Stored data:

----------

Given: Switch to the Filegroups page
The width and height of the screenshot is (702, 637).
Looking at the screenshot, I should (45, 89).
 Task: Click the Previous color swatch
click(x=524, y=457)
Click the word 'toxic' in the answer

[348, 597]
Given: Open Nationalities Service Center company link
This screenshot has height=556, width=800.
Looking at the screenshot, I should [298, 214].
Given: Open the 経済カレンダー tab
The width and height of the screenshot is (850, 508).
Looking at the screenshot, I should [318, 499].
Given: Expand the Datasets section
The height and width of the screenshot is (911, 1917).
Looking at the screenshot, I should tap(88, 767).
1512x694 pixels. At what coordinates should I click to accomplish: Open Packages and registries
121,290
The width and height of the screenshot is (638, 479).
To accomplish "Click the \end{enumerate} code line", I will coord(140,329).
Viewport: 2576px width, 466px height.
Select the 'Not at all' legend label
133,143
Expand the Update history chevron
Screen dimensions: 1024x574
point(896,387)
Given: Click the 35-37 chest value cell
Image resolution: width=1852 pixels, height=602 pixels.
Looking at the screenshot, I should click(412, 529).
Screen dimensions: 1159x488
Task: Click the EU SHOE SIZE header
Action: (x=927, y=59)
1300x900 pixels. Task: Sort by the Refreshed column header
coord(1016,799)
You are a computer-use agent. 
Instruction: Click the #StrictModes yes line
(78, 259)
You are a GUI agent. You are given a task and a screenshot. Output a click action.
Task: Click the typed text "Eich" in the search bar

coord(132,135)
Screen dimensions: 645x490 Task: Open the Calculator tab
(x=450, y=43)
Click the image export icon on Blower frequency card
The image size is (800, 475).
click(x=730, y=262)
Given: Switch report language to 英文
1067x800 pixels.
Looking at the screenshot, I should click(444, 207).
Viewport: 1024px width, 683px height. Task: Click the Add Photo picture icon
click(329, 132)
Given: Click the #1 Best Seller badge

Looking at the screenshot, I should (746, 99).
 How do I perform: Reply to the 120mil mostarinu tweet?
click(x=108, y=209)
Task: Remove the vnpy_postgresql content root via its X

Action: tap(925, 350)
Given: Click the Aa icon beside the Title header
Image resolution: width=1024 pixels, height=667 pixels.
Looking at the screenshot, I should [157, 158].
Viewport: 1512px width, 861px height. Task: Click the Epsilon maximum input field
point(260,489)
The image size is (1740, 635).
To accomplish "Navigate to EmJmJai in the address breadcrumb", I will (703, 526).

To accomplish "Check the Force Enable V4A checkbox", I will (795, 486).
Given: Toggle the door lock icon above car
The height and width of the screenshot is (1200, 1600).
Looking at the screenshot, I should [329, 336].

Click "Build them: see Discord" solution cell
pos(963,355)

----------

Each record above needs to be transcribed word for word.

Given: Switch to the Filegroups page
The width and height of the screenshot is (702, 637).
Looking at the screenshot, I should (45, 89).
 Task: Click the Previous color swatch
click(x=524, y=457)
Click the word 'toxic' in the answer

[348, 597]
Given: Open Nationalities Service Center company link
This screenshot has height=556, width=800.
Looking at the screenshot, I should [298, 214].
Given: Open the 経済カレンダー tab
The width and height of the screenshot is (850, 508).
Looking at the screenshot, I should [318, 499].
Given: Expand the Datasets section
The height and width of the screenshot is (911, 1917).
Looking at the screenshot, I should tap(88, 767).
1512x694 pixels. At what coordinates should I click to accomplish: Open Packages and registries
121,290
The width and height of the screenshot is (638, 479).
To accomplish "Click the \end{enumerate} code line", I will coord(140,329).
Viewport: 2576px width, 466px height.
Select the 'Not at all' legend label
133,143
Expand the Update history chevron
Screen dimensions: 1024x574
point(896,387)
Given: Click the 35-37 chest value cell
Image resolution: width=1852 pixels, height=602 pixels.
Looking at the screenshot, I should click(412, 529).
Screen dimensions: 1159x488
Task: Click the EU SHOE SIZE header
Action: (x=927, y=59)
1300x900 pixels. Task: Sort by the Refreshed column header
coord(1016,799)
You are a computer-use agent. 
Instruction: Click the #StrictModes yes line
(78, 259)
You are a GUI agent. You are given a task and a screenshot. Output a click action.
Task: Click the typed text "Eich" in the search bar

coord(132,135)
Screen dimensions: 645x490 Task: Open the Calculator tab
(x=450, y=43)
Click the image export icon on Blower frequency card
The image size is (800, 475).
click(x=730, y=262)
Given: Switch report language to 英文
1067x800 pixels.
Looking at the screenshot, I should click(444, 207).
Viewport: 1024px width, 683px height. Task: Click the Add Photo picture icon
click(329, 132)
Given: Click the #1 Best Seller badge

Looking at the screenshot, I should (746, 99).
 How do I perform: Reply to the 120mil mostarinu tweet?
click(x=108, y=209)
Task: Remove the vnpy_postgresql content root via its X

Action: tap(925, 350)
Given: Click the Aa icon beside the Title header
Image resolution: width=1024 pixels, height=667 pixels.
Looking at the screenshot, I should [157, 158].
Viewport: 1512px width, 861px height. Task: Click the Epsilon maximum input field
point(260,489)
The image size is (1740, 635).
To accomplish "Navigate to EmJmJai in the address breadcrumb", I will (703, 526).

To accomplish "Check the Force Enable V4A checkbox", I will (795, 486).
Given: Toggle the door lock icon above car
The height and width of the screenshot is (1200, 1600).
Looking at the screenshot, I should [329, 336].

Click "Build them: see Discord" solution cell
pos(963,355)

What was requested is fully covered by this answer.